* [TASK BRIEF] Which of the lines below include the word "height"? Pull each one out.

Stored items
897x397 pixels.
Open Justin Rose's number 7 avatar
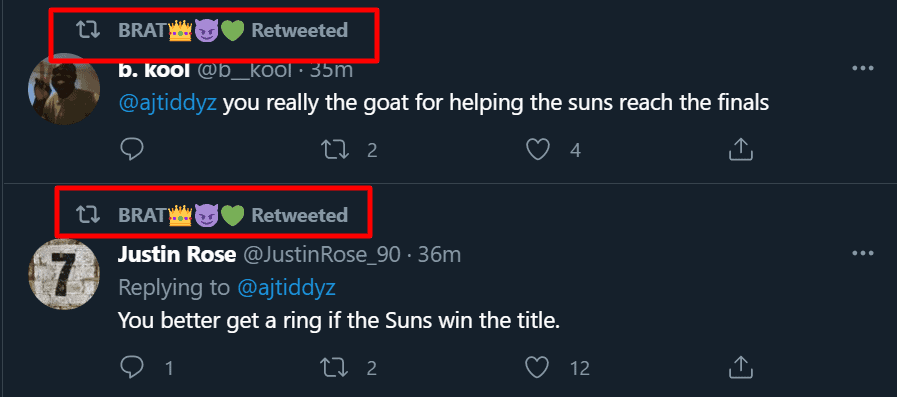click(x=63, y=275)
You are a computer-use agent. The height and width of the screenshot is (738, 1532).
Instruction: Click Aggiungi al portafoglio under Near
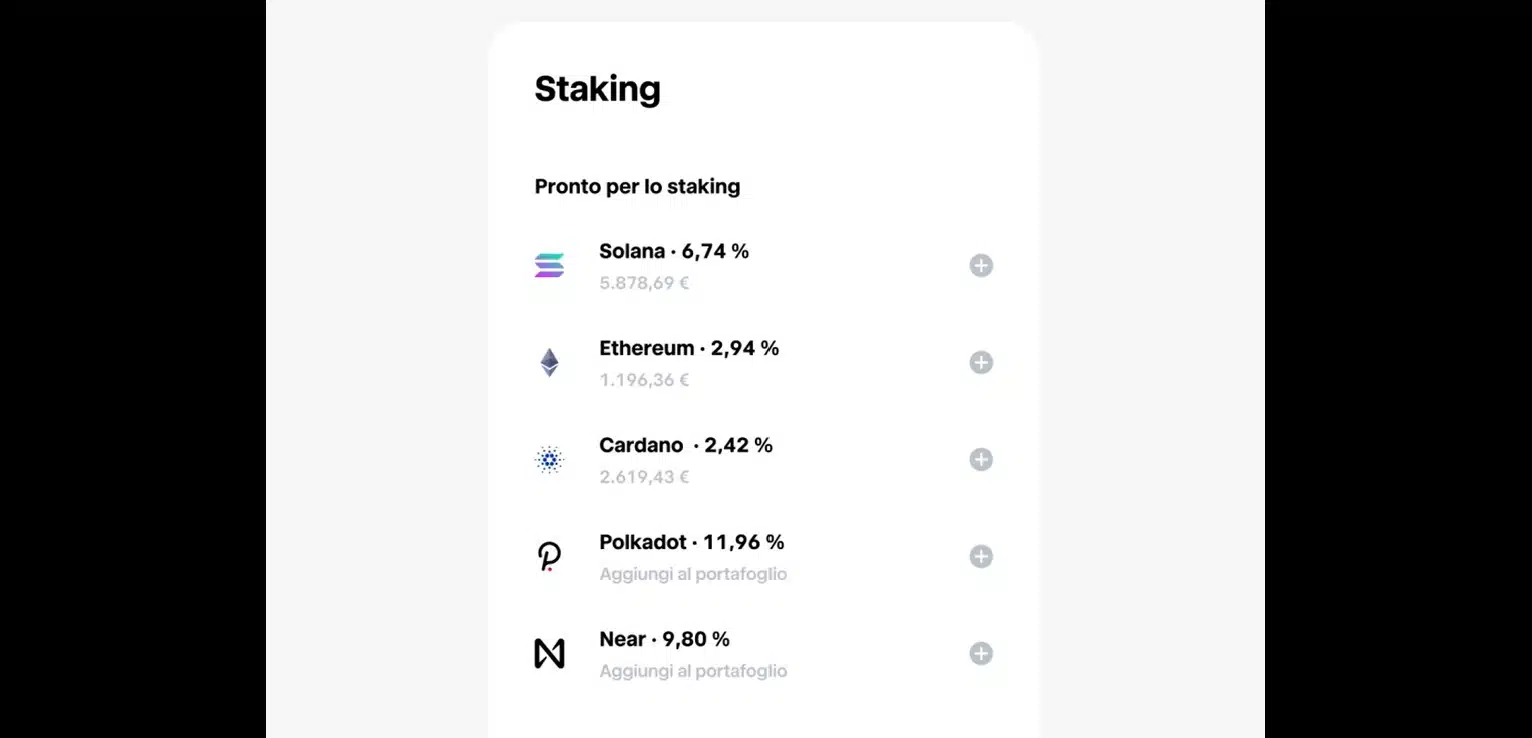[x=693, y=670]
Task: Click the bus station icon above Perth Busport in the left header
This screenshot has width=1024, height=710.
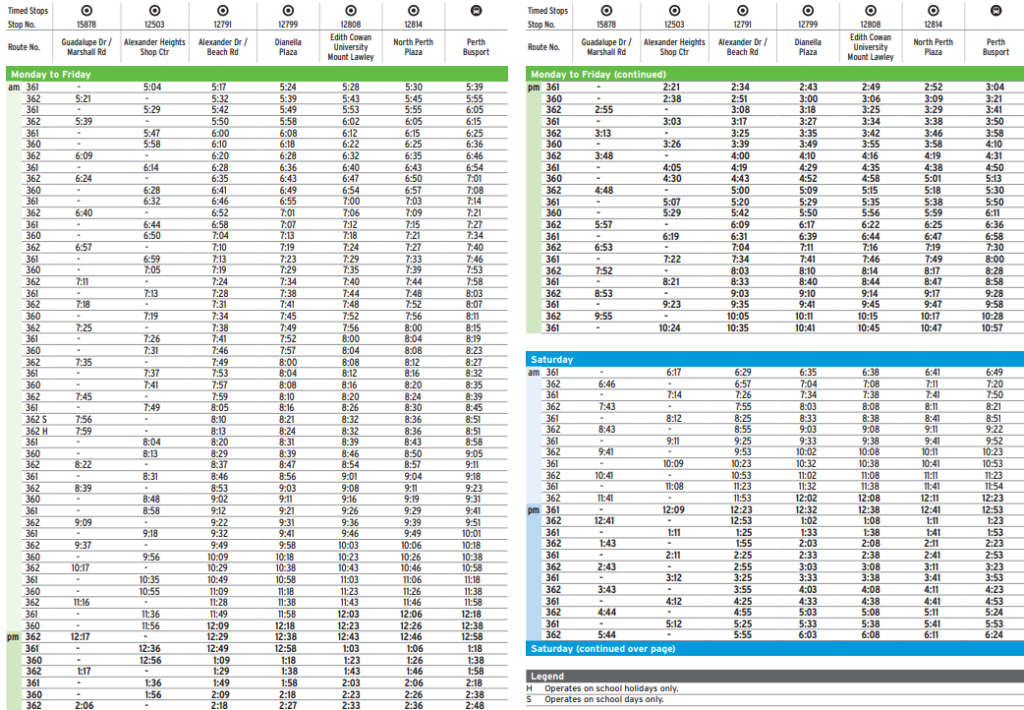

* [RESPONSE]
You are a computer-use agent. The height and width of the screenshot is (738, 1532).
This screenshot has width=1024, height=710.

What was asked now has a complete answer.